Constructing pseudo-Anosovs from expanding interval maps

TL;DR

This paper explores the construction of pseudo-Anosov homeomorphisms from expanding interval maps, classifies when this yields pseudo-Anosovs, and produces examples with specific properties for surfaces of any genus.

Contribution

It links Thurston's observed phenomenon to generalized pseudo-Anosovs and classifies conditions for successful construction, providing explicit examples with Salem number dilatations.

Findings

Classified conditions under which the construction yields pseudo-Anosov maps.

Produced pseudo-Anosovs on surfaces of all genera with Salem number dilatations.

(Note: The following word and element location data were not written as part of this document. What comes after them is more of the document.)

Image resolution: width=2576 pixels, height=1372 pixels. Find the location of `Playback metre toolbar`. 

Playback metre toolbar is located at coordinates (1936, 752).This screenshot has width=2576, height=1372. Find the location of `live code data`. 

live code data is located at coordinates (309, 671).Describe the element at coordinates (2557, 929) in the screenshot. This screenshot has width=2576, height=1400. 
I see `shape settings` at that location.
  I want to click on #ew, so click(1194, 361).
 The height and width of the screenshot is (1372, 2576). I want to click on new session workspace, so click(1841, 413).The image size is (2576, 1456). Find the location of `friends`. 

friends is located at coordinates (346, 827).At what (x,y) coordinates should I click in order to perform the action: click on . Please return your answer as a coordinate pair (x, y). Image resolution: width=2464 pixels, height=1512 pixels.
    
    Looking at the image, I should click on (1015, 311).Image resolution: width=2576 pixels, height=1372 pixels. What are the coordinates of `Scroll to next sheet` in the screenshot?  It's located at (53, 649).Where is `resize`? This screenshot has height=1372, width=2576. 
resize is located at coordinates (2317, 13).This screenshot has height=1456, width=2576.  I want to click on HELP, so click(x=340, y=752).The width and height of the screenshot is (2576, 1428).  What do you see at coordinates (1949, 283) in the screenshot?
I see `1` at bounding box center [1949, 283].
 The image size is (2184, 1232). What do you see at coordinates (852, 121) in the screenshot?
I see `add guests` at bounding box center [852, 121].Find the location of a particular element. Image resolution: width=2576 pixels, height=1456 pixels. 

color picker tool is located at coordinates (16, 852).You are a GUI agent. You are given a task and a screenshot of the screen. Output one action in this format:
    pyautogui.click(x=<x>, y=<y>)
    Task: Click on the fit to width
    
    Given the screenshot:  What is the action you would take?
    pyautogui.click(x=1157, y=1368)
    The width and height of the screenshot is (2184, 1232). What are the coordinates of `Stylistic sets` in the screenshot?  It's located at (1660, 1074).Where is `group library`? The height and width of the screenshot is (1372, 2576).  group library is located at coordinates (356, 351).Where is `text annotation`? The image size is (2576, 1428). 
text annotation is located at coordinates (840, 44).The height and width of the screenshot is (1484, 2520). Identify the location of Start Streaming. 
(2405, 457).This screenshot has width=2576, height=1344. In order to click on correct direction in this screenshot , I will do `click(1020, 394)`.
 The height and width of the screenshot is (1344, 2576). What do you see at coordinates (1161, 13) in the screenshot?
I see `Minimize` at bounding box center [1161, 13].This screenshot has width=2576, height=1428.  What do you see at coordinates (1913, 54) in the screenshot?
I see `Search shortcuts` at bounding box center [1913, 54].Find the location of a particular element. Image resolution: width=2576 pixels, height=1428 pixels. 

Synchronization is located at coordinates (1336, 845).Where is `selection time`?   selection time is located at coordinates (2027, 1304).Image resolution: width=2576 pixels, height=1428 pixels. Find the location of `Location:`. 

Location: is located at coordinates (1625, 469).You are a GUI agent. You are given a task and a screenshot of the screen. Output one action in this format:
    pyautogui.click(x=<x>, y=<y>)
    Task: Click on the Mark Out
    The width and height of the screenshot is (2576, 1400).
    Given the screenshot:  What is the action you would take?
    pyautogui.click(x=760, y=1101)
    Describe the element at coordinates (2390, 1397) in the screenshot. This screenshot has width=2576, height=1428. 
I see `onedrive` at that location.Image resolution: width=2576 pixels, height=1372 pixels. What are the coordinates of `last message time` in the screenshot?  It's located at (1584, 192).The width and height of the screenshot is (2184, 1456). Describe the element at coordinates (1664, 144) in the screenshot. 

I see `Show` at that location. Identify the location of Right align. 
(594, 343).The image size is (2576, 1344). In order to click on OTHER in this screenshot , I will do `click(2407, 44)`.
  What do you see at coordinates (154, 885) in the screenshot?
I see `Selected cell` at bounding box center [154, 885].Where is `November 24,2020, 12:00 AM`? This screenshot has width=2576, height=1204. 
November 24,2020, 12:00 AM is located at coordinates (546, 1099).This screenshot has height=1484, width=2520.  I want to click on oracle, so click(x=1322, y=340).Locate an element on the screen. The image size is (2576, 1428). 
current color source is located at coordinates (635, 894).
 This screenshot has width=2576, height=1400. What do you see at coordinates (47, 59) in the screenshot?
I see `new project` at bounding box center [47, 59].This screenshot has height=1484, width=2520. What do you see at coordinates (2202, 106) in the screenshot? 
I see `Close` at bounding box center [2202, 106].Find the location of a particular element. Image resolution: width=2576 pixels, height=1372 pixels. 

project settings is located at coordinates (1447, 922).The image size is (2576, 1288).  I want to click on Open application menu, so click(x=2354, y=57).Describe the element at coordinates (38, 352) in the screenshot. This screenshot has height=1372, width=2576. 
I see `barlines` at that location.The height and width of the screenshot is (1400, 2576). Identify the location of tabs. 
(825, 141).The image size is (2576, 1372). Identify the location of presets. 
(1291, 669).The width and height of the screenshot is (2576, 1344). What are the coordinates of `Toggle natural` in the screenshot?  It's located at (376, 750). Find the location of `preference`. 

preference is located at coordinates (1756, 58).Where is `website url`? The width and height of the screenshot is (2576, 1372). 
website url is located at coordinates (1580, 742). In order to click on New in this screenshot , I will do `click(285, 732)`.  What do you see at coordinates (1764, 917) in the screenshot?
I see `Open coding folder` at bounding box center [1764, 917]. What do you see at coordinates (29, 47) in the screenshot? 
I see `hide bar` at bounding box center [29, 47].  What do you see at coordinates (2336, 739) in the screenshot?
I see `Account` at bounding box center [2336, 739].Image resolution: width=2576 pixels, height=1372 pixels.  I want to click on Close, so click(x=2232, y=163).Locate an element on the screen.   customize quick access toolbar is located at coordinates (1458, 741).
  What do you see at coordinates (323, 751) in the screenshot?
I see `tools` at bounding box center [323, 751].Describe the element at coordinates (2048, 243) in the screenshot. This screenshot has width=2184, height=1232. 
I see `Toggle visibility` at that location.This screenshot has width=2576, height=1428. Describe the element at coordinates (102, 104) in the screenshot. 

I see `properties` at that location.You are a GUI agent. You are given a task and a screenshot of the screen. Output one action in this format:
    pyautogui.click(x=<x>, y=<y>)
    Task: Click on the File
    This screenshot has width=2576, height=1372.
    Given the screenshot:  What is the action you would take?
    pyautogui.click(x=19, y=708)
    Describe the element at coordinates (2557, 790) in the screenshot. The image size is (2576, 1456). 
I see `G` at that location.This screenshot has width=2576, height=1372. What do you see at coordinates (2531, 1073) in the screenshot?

Connected Thurston's phenomenon to a subclass of generalized pseudo-Anosovs.

Abstract

We investigate a phenomenon observed by W. Thurston wherein one constructs a pseudo-Anosov homeomorphism on the limit set of a certain lift of a piecewise-linear expanding interval map. We reconcile this construction with a special subclass of generalized pseudo-Anosovs, first defined by de Carvalho. From there we classify the circumstances under which this construction produces a pseudo-Anosov. As an application, we produce for each $g \geq 1$ a pseudo-Anosov $\phi_g$ on the surface of genus $g$ that preserves an algebraically primitive translation structure and whose dilatation $\lambda_g$ is a Salem number.